= What you have to do =
Count the rows below that contain the word "width" and reply with only that number.

= Material supplied =
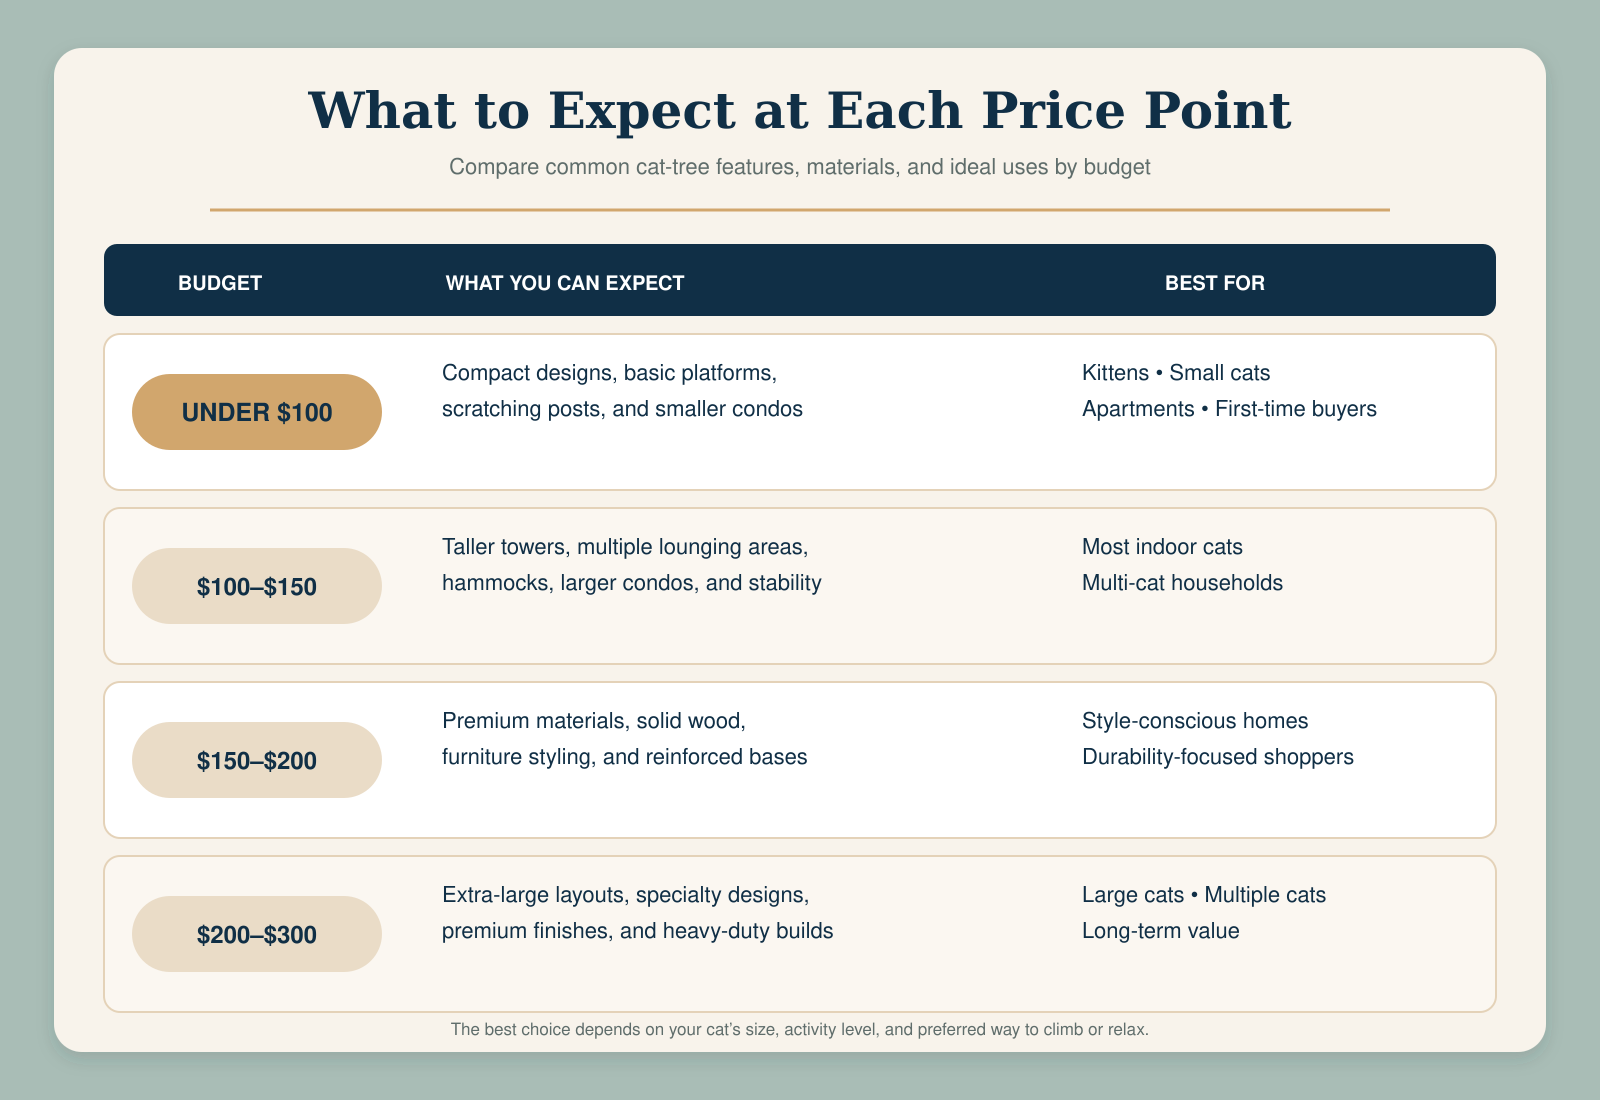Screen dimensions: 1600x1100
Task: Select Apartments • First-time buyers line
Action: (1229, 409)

==

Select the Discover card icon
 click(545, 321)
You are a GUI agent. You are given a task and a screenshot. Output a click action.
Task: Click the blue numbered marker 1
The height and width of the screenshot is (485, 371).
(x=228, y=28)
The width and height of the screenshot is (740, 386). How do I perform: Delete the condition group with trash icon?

= Written answer =
2